Дальше события развивались так. Впервые Станислав и Екатерина увиделись на Троицу 1755 года. Он, вместе с неким графом Ламсдорфом, представился ей. Придворные начали расхваливать перед ней графа, однако Екатерина заметила, что поляк ей нравится больше. Эта единственная фраза, сказанная, впрочем, без всякого умысла, была подхвачена Львом Нарышкиным, который чувствовал, что Екатерина к нему охладела, и он постарался завести с Понятовским знакомство. Он передал Станиславу слова, сказанные Екатериной, «и не переставал сообщать все, что, по его мнению, должно было поддерживать во мне надежду». Однако Станислава останавливала политика – он был уверен, что Екатерина является представителем пропрусской партии при царском дворе (а поляки пруссаков терпеть не могли), и целых три месяца не показывался ей на глаза. В этом его старался разубедить Лев Нарышкин. У него был свой план – вовлекая Понятовского в амурную связь с Екатериной, он старался заслужить награду. Однако осторожный поляк считал все эти речи Нарышкина ловушкой и не шел у него на поводу. В конце концов он решил рискнуть – однажды он высказал по поводу одной придворной дамы «острое словцо» Нарышкину. Вскоре, проходя мимо Екатерины, он услышал от нее ту же фразу, которую, смеясь, произнесла великая княгиня. Потом она, обращаясь к Понятовскому, вымолвила: «Да вы живописец, как я погляжу…» И только после этого он решился передать ей записку через Нарышкина, который на следующий же день принес ответ.
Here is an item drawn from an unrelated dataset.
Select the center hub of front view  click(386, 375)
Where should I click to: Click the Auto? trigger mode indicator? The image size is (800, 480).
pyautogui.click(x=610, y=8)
Через несколько дней Нарышкин провел Станислава к Екатерине, причем предупредил ее только тогда, когда Понятовский уже находился у двери ее комнаты. Шел вечерний прием, мимо в любой момент мог пройти Петр Федорович, и ей ничего не оставалась делать, как впустить поляка к себе. Станислав на всю жизнь запомнил, как она была одета в тот день: «В скромное платье белого атласа; легкий кружевной воротник с пропущенной сквозь кружева розовой лентой были единственным украшением».